> PROBLEM DETAILS
Only lines holding "height" are wanted; copy each of them from the records below.

> MATERIAL PROVIDED
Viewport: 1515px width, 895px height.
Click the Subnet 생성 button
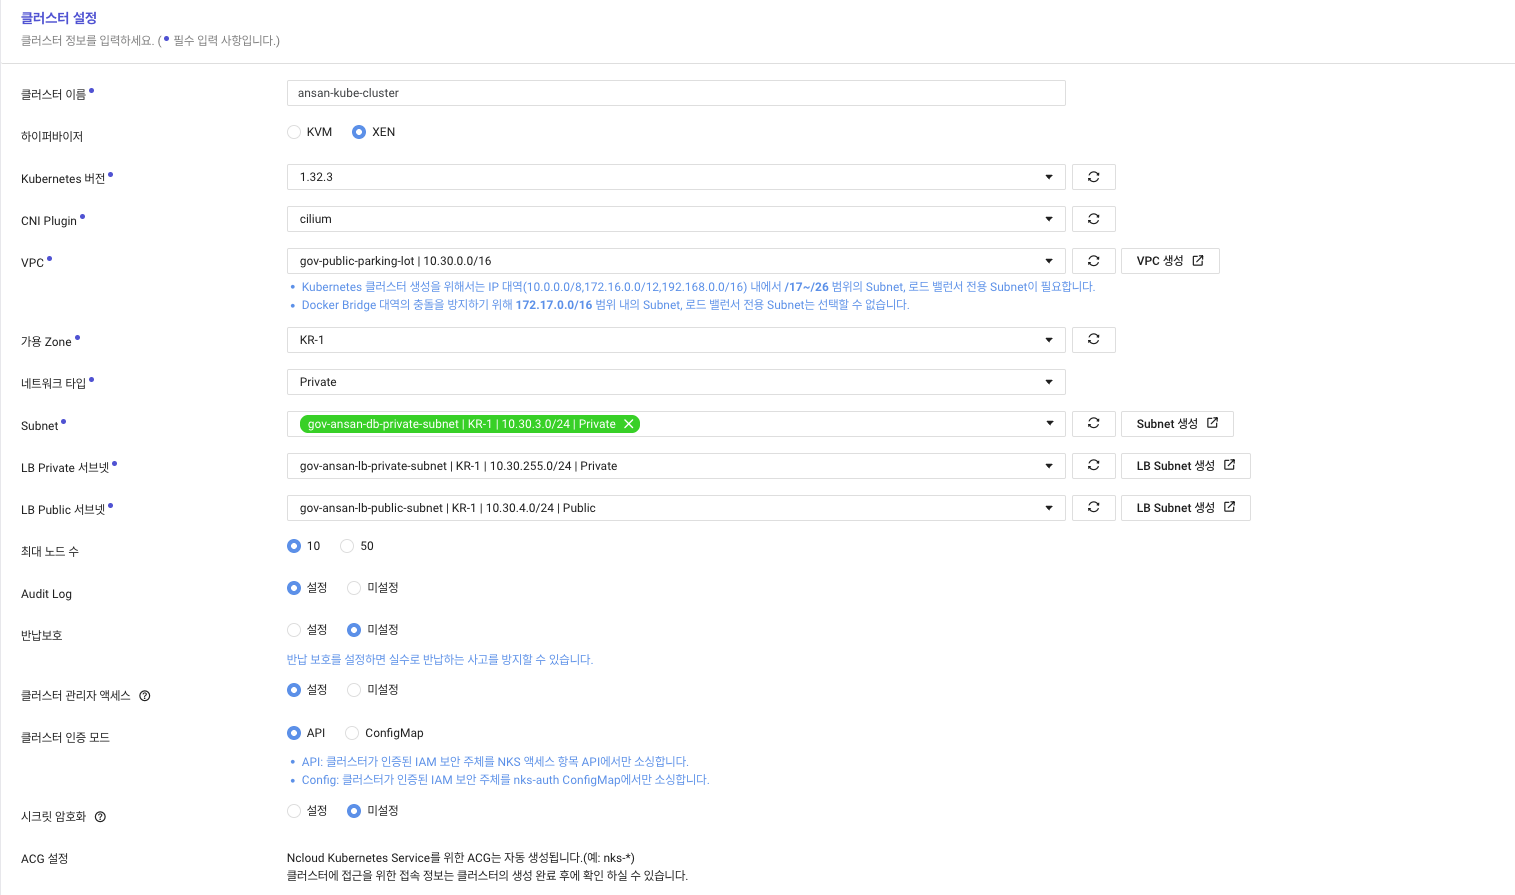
==
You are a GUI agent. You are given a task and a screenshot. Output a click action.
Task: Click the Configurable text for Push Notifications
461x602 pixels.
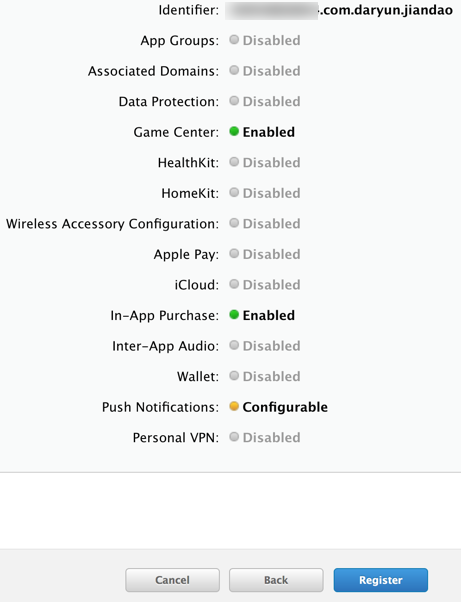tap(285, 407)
==
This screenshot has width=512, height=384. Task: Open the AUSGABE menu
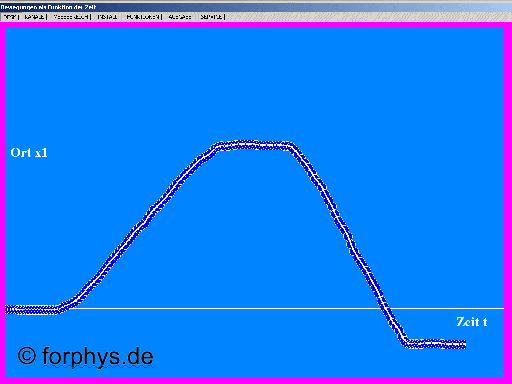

> SOLUTION FOR THIS TASK
Viewport: 1515px width, 895px height.
This screenshot has width=512, height=384. Task: Open the AUSGABE menu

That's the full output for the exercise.